Exercise instructions ▸ In the entries that follow, the first line to write out is the one containing "The width and height of the screenshot is (723, 1568).", and the last is the one containing "Click status orb". Reproduce that stretch exactly, with nothing before or after it.

*** Opening Records provided ***

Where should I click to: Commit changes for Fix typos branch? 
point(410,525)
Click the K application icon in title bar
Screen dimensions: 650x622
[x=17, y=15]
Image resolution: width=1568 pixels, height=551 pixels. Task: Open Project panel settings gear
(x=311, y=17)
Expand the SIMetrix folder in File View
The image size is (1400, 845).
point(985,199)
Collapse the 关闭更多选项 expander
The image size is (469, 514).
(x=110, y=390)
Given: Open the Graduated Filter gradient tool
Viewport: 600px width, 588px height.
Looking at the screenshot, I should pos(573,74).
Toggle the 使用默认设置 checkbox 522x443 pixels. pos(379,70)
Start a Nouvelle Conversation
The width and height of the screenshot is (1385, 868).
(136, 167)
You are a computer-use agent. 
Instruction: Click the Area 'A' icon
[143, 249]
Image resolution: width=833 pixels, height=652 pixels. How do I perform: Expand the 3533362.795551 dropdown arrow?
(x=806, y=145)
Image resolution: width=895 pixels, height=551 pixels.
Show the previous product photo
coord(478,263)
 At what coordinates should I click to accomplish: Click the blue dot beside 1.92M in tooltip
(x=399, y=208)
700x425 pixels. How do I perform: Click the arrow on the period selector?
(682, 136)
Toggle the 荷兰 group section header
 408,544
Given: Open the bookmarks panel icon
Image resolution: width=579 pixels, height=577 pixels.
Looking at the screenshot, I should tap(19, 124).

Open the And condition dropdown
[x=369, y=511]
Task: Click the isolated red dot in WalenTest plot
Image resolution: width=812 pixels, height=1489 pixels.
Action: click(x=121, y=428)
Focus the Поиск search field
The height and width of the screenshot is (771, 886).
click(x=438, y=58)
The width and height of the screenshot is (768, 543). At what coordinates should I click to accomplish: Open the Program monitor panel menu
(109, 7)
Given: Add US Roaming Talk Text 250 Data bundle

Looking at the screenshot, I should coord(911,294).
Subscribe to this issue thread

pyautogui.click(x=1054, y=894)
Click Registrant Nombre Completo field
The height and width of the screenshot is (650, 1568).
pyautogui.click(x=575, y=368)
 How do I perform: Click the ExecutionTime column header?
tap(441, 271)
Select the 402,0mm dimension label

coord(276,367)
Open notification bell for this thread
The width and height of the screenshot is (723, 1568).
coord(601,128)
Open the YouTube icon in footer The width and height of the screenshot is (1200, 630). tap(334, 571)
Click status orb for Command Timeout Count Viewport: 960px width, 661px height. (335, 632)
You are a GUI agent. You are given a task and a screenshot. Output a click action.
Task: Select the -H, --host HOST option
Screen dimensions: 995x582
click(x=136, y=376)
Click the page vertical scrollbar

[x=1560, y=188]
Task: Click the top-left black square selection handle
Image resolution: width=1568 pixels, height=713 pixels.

*** Closing Records provided ***

Solution to the problem ▸
The width and height of the screenshot is (723, 1568).
coord(601,128)
Open the YouTube icon in footer The width and height of the screenshot is (1200, 630). tap(334, 571)
Click status orb for Command Timeout Count Viewport: 960px width, 661px height. (335, 632)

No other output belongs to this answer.